One of the real goals, and something which I’m happy to say we accomplished, was to help inform the community about the great things that are happening each and every day here in Shrewsbury, that weren’t able to get the attention of the traditional brick and mortar newspapers. As I have said before, when the SHS varsity football team plays St. John’s, every newspaper in the area covered the game, but who was there covering the cross country or field hockey achievements, the sprinters competing at the state championship, the amazing presentation of Almost Maine at SHS, the cub scout can and bottle drives, or the bell ringers at the First Congregational Church. As advertisers pulled back from the actual “newspapers,” the number of pages shrank precipitously, and with it the space available for running community related events, making it harder than ever for groups to get the word out.
One thing that hadn’t been expected, but has been a big asset, as been the ability to become the “go to news source” in the case of emergencies, both in Shrewsbury, and around the region. When tornadoes approached, when the ice storm took out power to most of the town, when the Halloween blizzard hit with little warning, or even during Hurricane Sandy, we were on the job reporting the news in real time, and connecting Shrewsbury residents both with information, and in many cases with each other. Another surprise has been the huge reach on a national level that we have seen. The first glimpse of that for me was that simple restaurant review I did earlier in the year that mentioned Tommy Bahama, that resulted in their donation of hundreds of amazing new outfits to Andy’s Attic. Surprisingly, that kind of thing happens all the time now. We mention Walmart in an article, and hear from their corporate team the same day. An article about the Leaders of Tomorrow Adopt a Family drive has generated not only emails from Shrewsbury families wanting to donate, but from companies around the area that want to pitch in. Even the review we did on the new Crosby, Stills and Nash CD/DVD (a perfect holiday gift by the way), was picked up by AP and broadcast around the world. Yes, for all it’s pro’s and con’s the internet is a pretty amazing thing, so thanks Al Gore for that.

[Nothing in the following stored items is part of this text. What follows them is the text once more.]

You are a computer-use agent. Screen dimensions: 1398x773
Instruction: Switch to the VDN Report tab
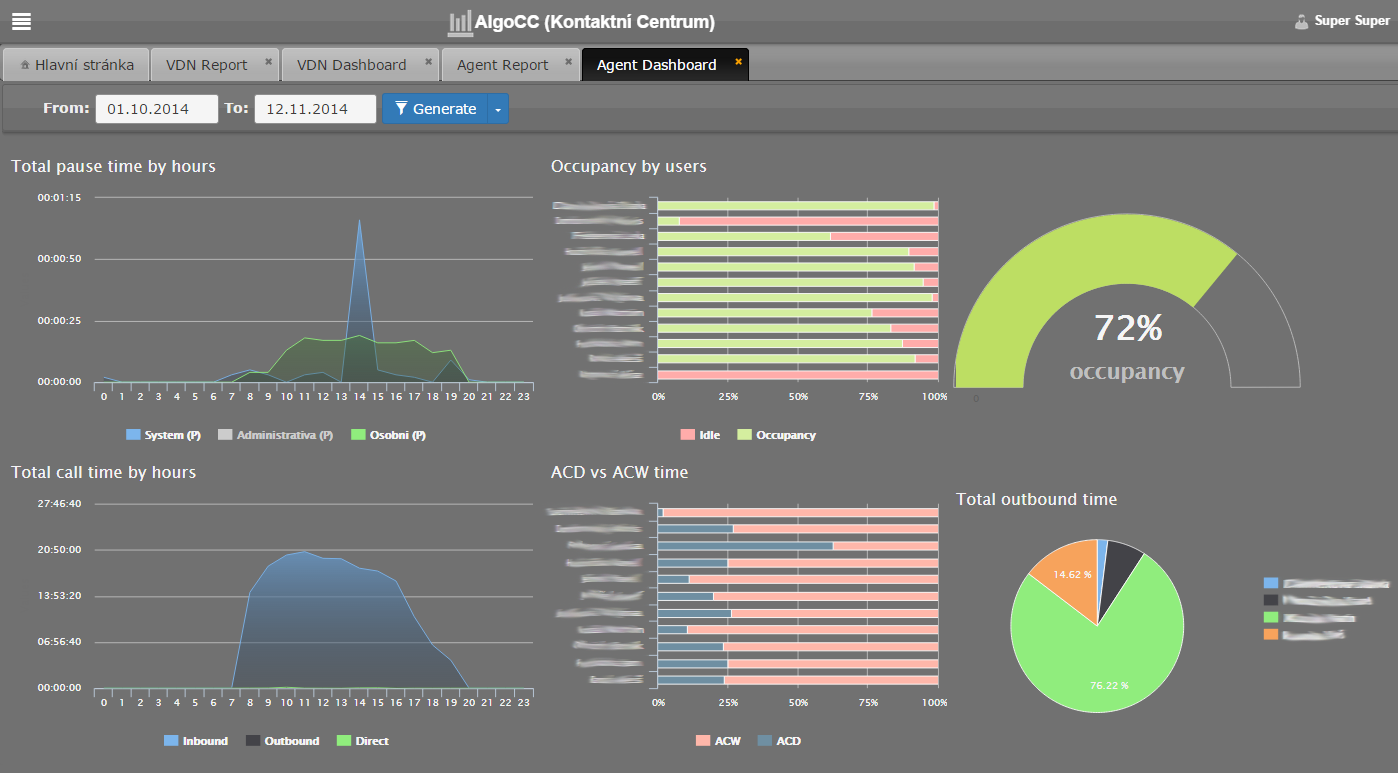tap(206, 65)
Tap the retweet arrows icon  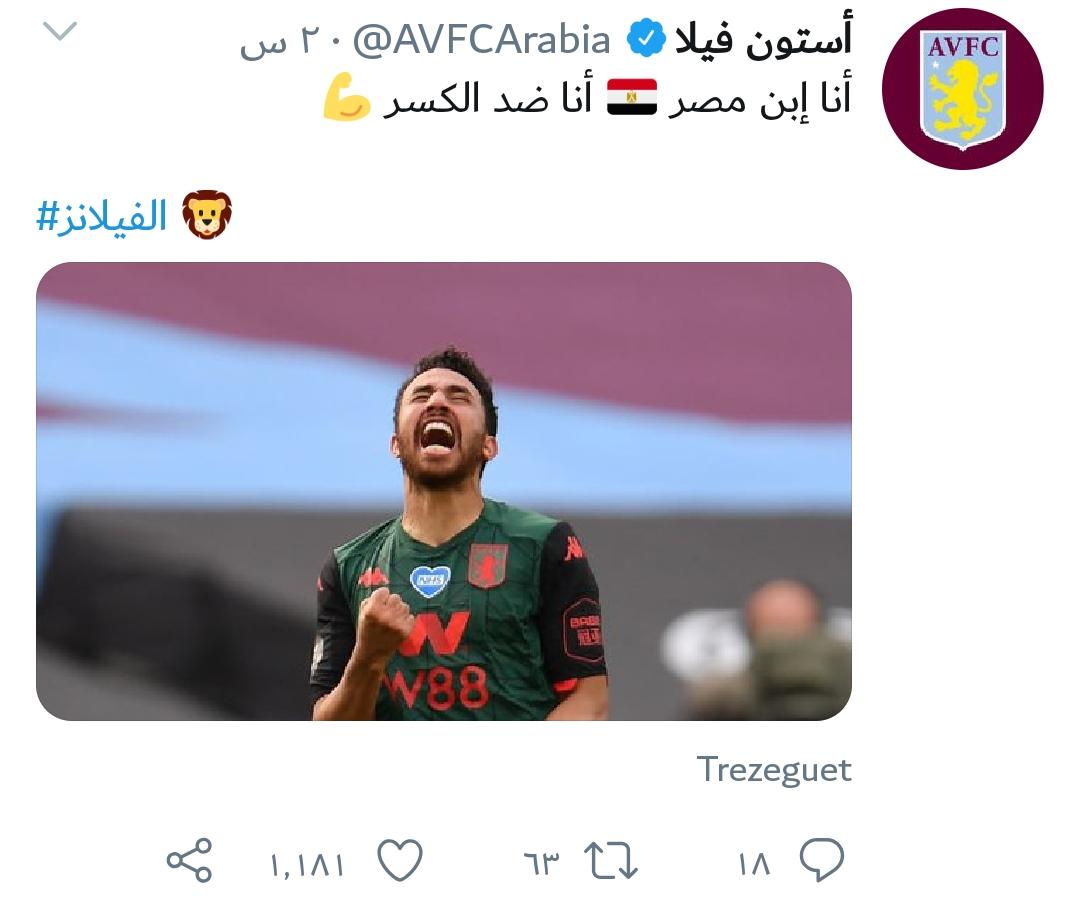click(611, 861)
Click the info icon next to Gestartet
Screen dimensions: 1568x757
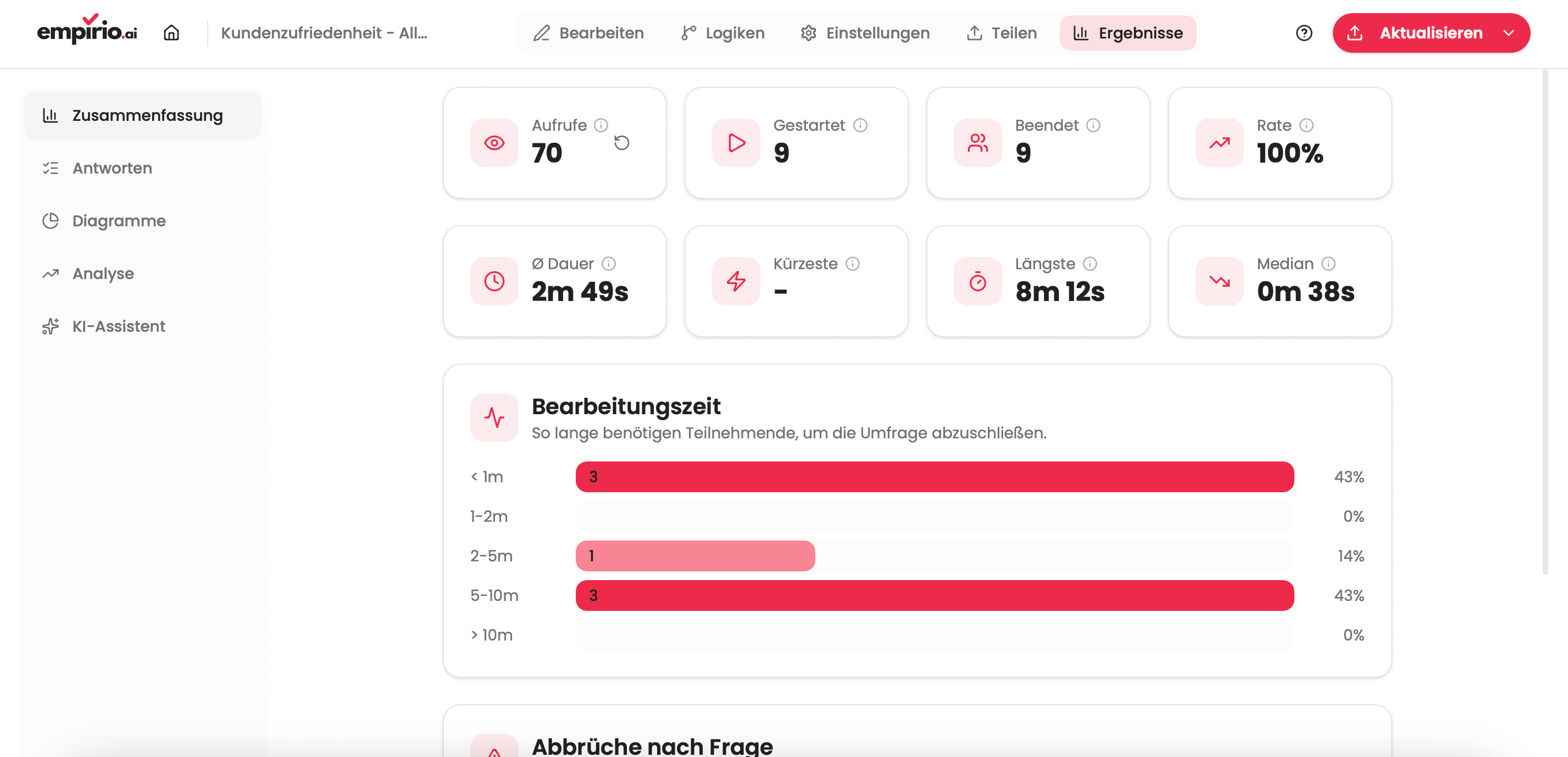[860, 125]
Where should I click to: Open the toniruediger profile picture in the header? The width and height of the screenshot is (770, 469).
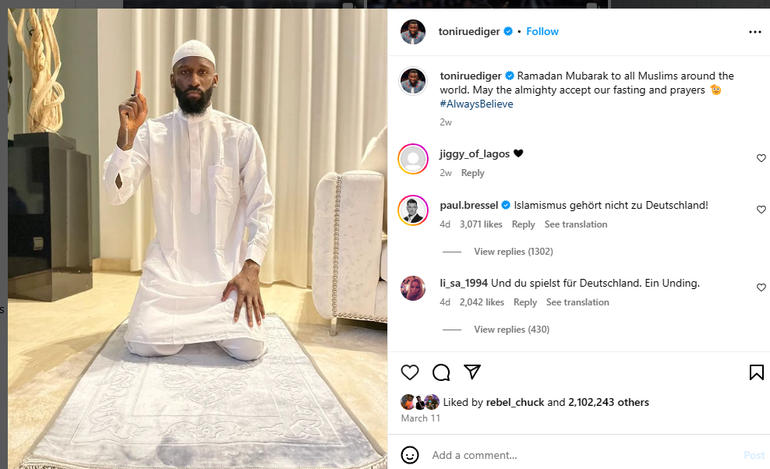(x=413, y=32)
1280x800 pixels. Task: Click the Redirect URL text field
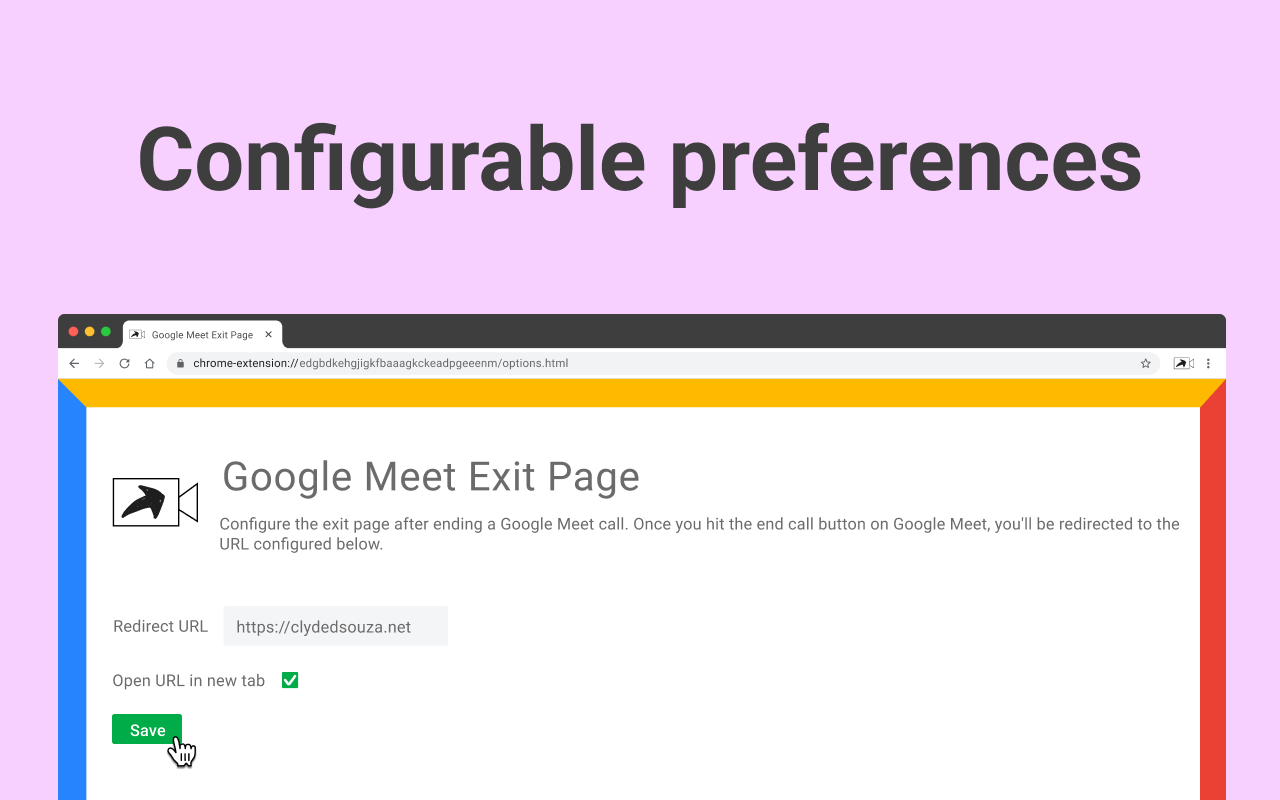[x=335, y=627]
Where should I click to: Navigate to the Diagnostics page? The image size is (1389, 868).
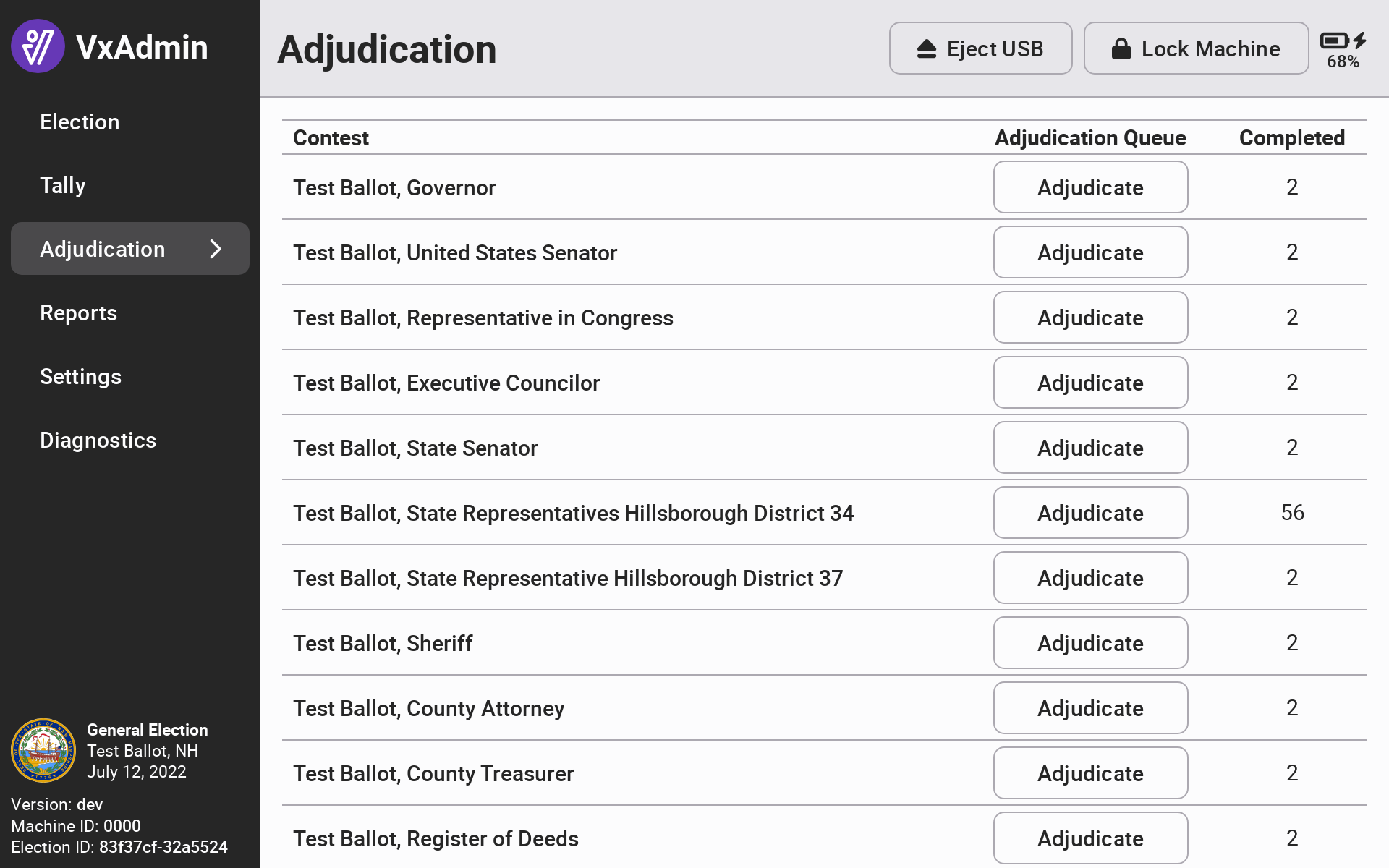[98, 440]
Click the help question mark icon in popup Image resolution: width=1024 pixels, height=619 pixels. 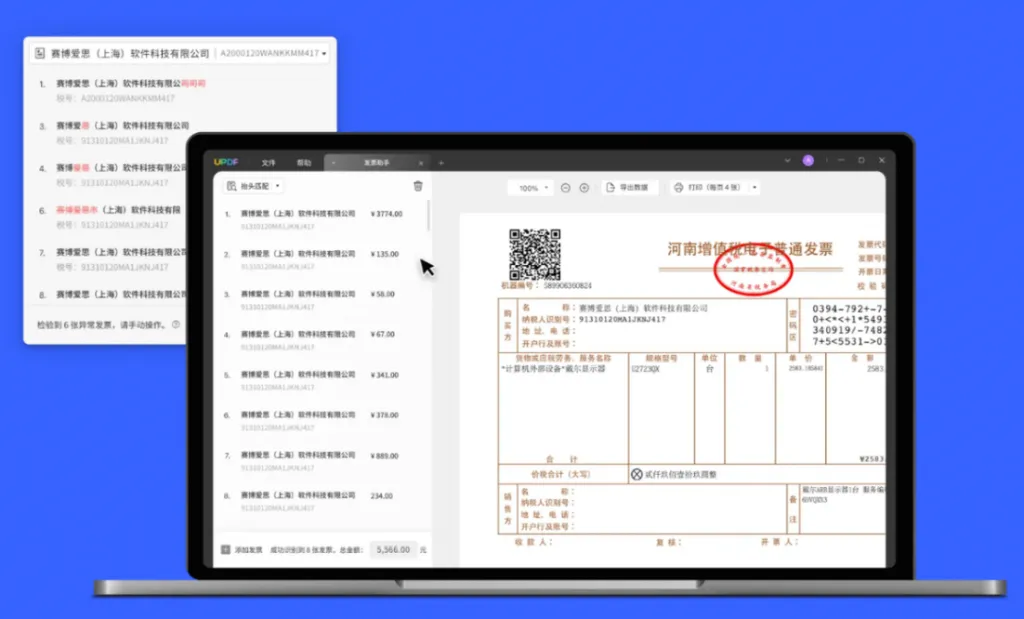[x=176, y=325]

Since that time just three years ago, things have grown more exponentially than we could have ever imagined, to the point where we have sometimes seen over 8000 page views in a single day, and for that we send out a huge thanks to the people of Shrewsbury who turn to it each day for the most up to date information on this great town we call home. The best part, at least in my opinion, is that we’ve done that while maintaining some class and decorum, without trying to make a “news story” out of every falling leaf, without emailing 2000 people every day, and without trying to crank up page views by imploring you to vote for your favorite donut each week. As Sgt. Joe Friday said, we give you “just the facts.” I suppose one reason for that is that we remain committed to the fact that the Shrewsbury Lantern is the only news site that isn’t drive by ad sales, page views and profit, which it was never about anyway. No, we exist purely for the love of the town of Shrewsbury itself. Any advertisements we do allow, which is rare, are really reserved usually for local businesses and friends we know and love, are not brought in to generate money, but to provide a little extra exposure and encourage people to shop local at a time when we all need to stick together.
We still are looking for people who want to contribute in some way. Perhaps that’s you! We need people to do restaurant reviews, cover local sporting events, interview local officials and more. This could be student interns from college or high school, looking to build their resume, or just as easily anyone with a passion for Shrewsbury, and a love of writing. If that’s you, why not drop an email and describe what your particular field of expertise is, and we’ll make a spot for you as a regular columnist.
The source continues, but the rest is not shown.